WHAT YOU HAVE TO DO: Copy out, word for word, everything in the records from the line containing "You are a computer-use" down to the end of the records, leaving the pictures out of your answer.

##### INPUT MATERIAL #####

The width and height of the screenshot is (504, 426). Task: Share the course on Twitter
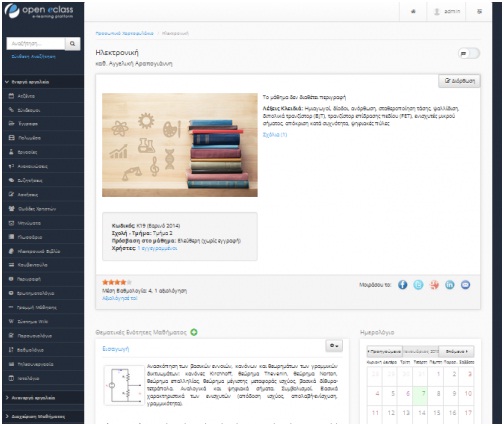click(x=418, y=285)
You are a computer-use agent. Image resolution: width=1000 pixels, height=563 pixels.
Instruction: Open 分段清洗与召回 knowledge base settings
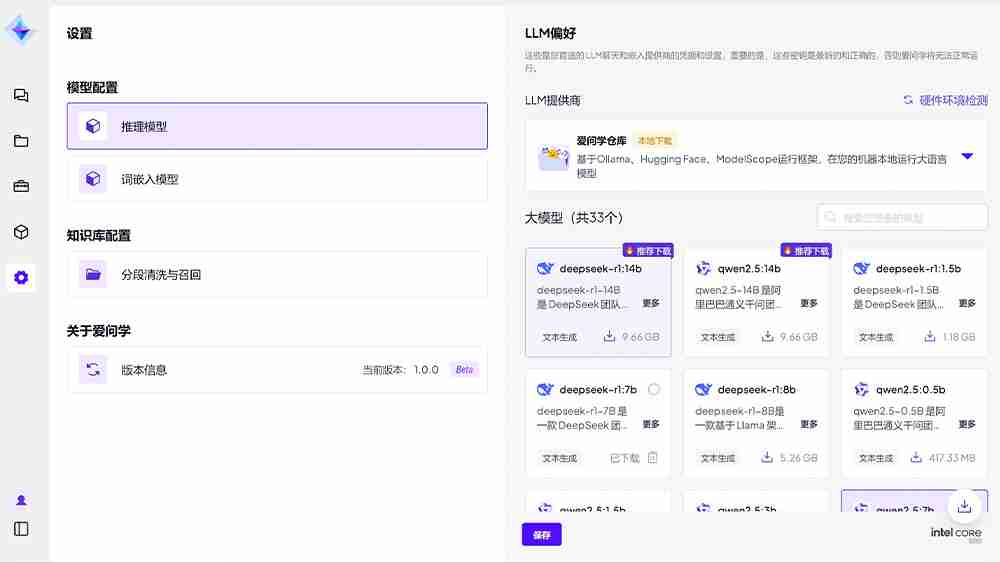tap(277, 274)
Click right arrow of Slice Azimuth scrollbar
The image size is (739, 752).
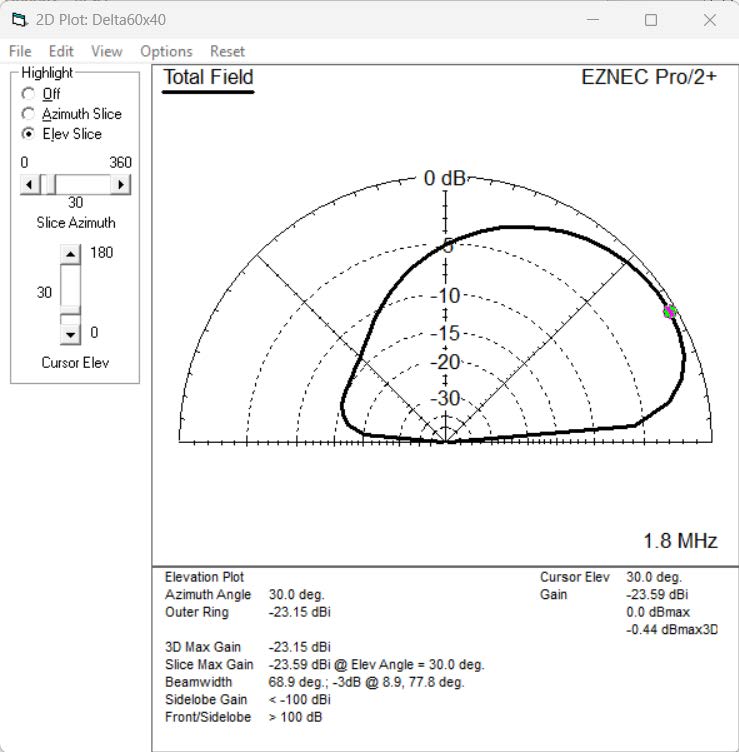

#####

ANSWER TO THE TASK:
You are a computer-use agent. Image resolution: width=1000 pixels, height=563 pixels.
Instruction: Open 分段清洗与召回 knowledge base settings
tap(277, 274)
Click right arrow of Slice Azimuth scrollbar
The image size is (739, 752).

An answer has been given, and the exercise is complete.